Write out the records below word for word, from the line with "The image size is (1390, 868)." to the line with "pyautogui.click(x=92, y=29)", including both of those lines.

── DATA SUPPLIED

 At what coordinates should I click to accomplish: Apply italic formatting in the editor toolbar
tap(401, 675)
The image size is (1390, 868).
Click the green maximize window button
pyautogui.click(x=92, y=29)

────
── DATA SUPPLIED

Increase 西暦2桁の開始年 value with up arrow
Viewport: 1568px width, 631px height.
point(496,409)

────
── DATA SUPPLIED

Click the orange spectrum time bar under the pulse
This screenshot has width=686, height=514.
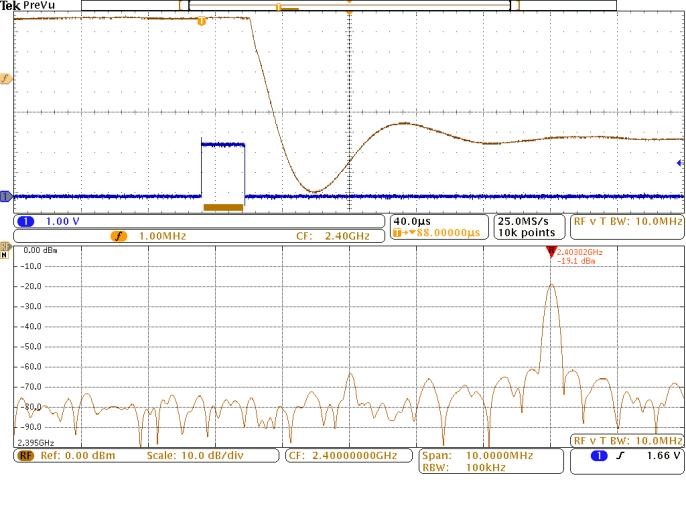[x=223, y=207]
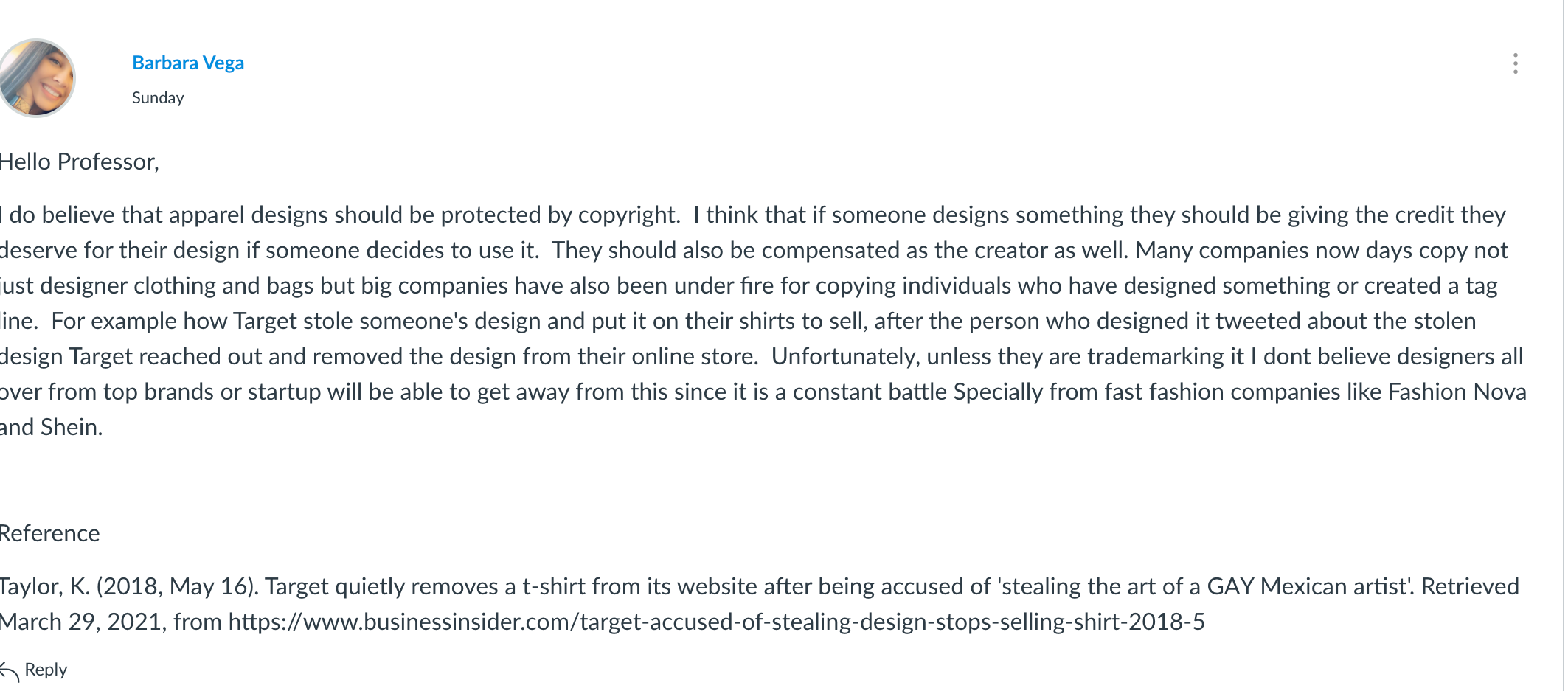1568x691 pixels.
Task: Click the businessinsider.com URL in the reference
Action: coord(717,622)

────

• ANSWER:
The image size is (1390, 868).
Click the green maximize window button
pyautogui.click(x=92, y=29)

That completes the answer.